* What is expected *
Exactly as they stand, copy the lines from the one containing "1456x819 pixels." to the final line of the data; leave out the pictures.

Stored items:
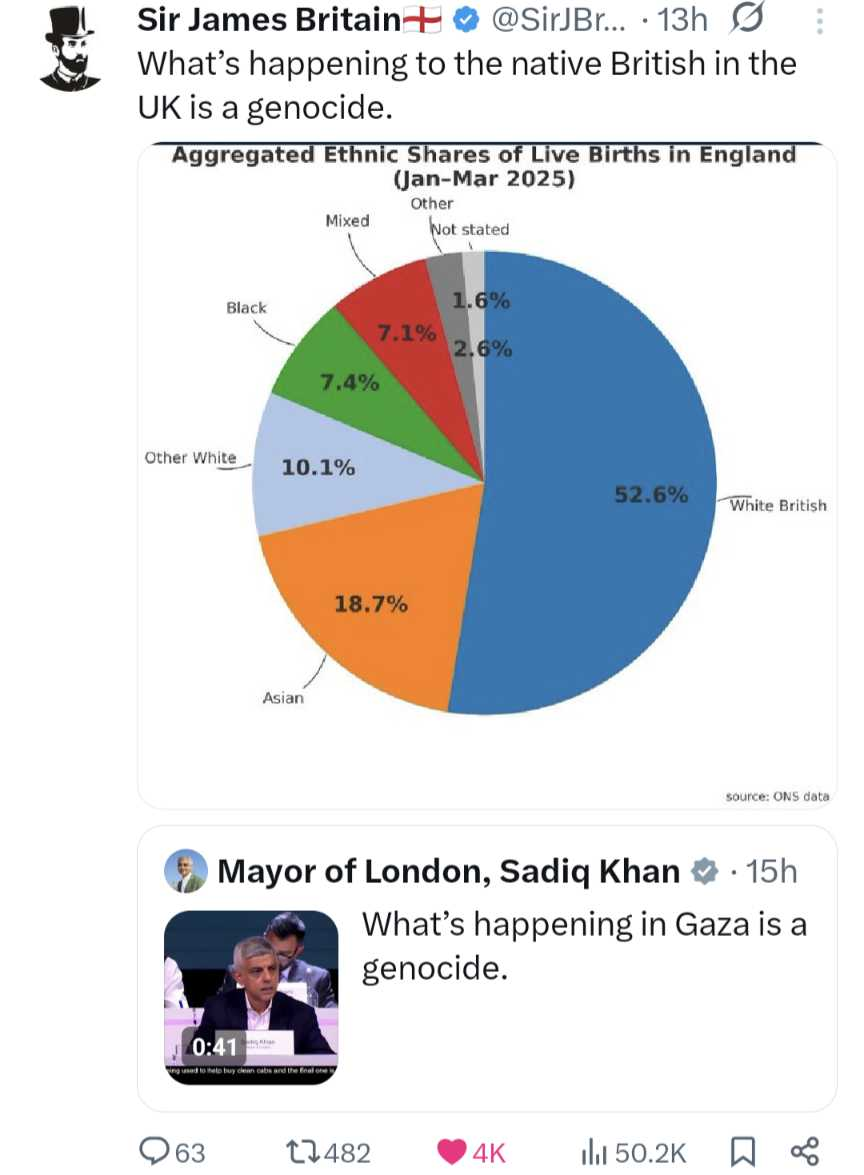View analytics bar chart icon
Viewport: 864px width, 1175px height.
point(593,1152)
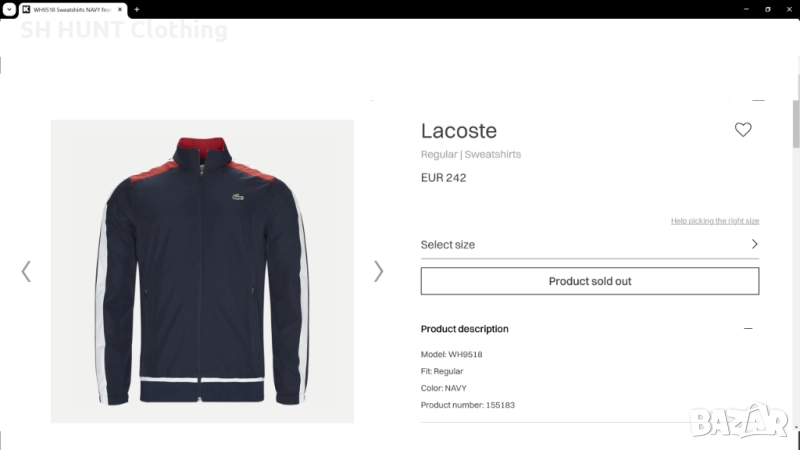Click the Sweatshirts category link under Lacoste
The width and height of the screenshot is (800, 450).
(492, 155)
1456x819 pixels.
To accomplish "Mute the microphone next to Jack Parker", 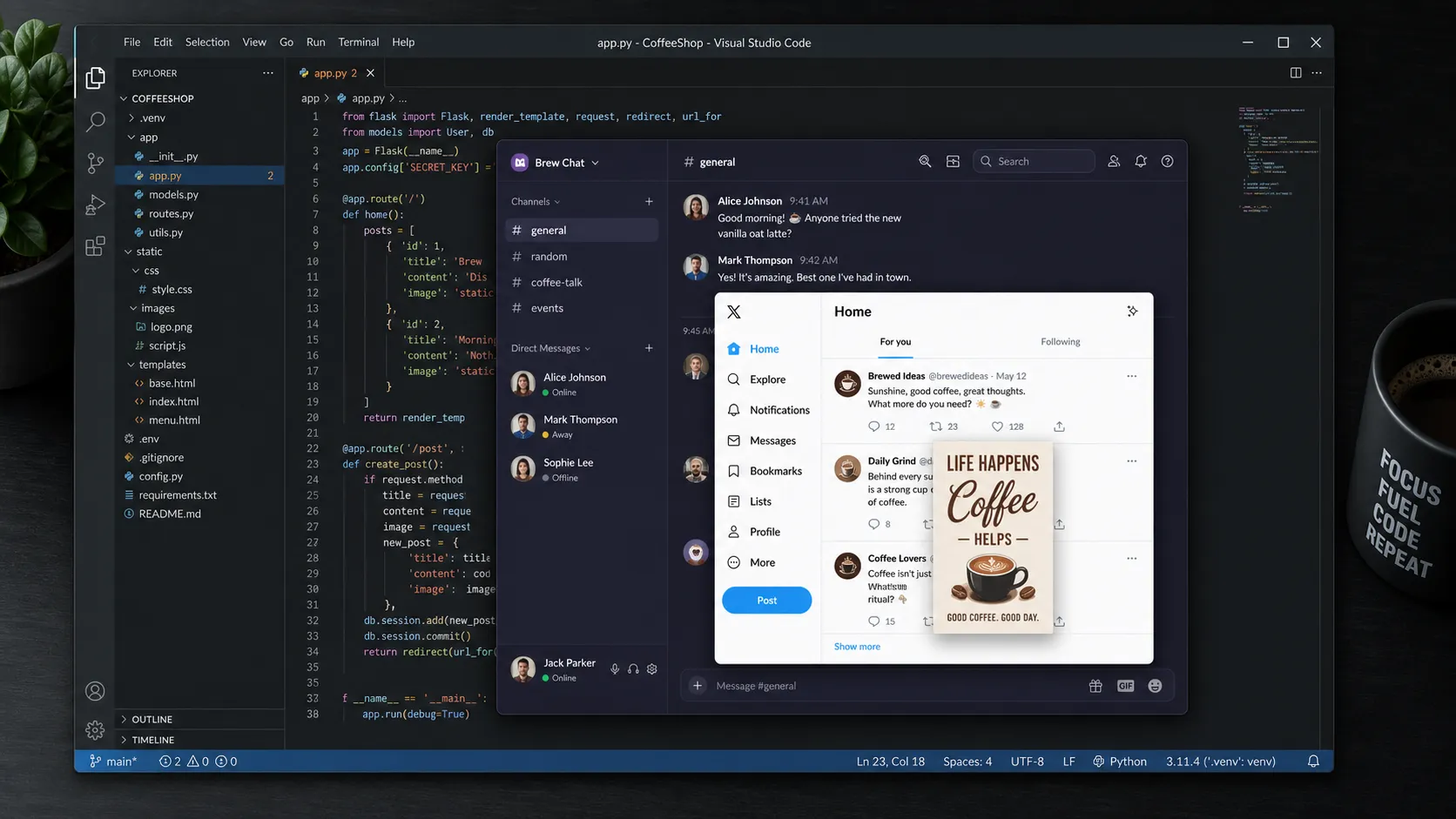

* Your response *
1456x819 pixels.
To accomplish "Mute the microphone next to Jack Parker", 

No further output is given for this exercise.